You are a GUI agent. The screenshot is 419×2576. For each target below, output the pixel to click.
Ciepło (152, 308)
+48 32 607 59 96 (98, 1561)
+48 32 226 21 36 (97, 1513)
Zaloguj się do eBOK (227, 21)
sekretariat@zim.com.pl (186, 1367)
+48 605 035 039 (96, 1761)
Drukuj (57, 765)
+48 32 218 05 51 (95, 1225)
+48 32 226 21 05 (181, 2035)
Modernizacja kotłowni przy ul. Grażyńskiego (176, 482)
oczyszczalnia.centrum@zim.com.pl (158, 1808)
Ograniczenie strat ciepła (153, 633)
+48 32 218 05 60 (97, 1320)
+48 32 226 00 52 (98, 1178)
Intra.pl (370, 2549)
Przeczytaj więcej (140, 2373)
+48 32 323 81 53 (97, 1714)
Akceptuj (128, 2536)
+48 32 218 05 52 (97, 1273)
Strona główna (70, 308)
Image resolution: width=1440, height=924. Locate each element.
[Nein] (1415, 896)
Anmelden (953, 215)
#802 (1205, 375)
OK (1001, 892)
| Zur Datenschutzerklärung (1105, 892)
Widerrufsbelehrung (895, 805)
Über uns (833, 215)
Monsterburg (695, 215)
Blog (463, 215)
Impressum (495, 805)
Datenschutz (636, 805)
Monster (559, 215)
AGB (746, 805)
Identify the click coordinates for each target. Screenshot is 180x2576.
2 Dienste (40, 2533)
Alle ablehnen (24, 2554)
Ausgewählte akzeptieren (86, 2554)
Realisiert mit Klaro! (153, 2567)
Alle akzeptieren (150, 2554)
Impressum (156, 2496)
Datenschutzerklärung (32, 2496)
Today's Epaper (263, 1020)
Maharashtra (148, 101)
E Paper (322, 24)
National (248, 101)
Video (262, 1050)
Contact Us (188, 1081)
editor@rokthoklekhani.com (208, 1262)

REQUIRED TASK: Return everything from the line containing "Widerrufsbelehrung (895, 805)" down to the line containing "Maharashtra (148, 101)", both included, as they appear in the material.

EXERCISE ANSWER:
Widerrufsbelehrung (895, 805)
Über uns (833, 215)
Monsterburg (695, 215)
Blog (463, 215)
Impressum (495, 805)
Datenschutz (636, 805)
Monster (559, 215)
AGB (746, 805)
Identify the click coordinates for each target. Screenshot is 180x2576.
2 Dienste (40, 2533)
Alle ablehnen (24, 2554)
Ausgewählte akzeptieren (86, 2554)
Realisiert mit Klaro! (153, 2567)
Alle akzeptieren (150, 2554)
Impressum (156, 2496)
Datenschutzerklärung (32, 2496)
Today's Epaper (263, 1020)
Maharashtra (148, 101)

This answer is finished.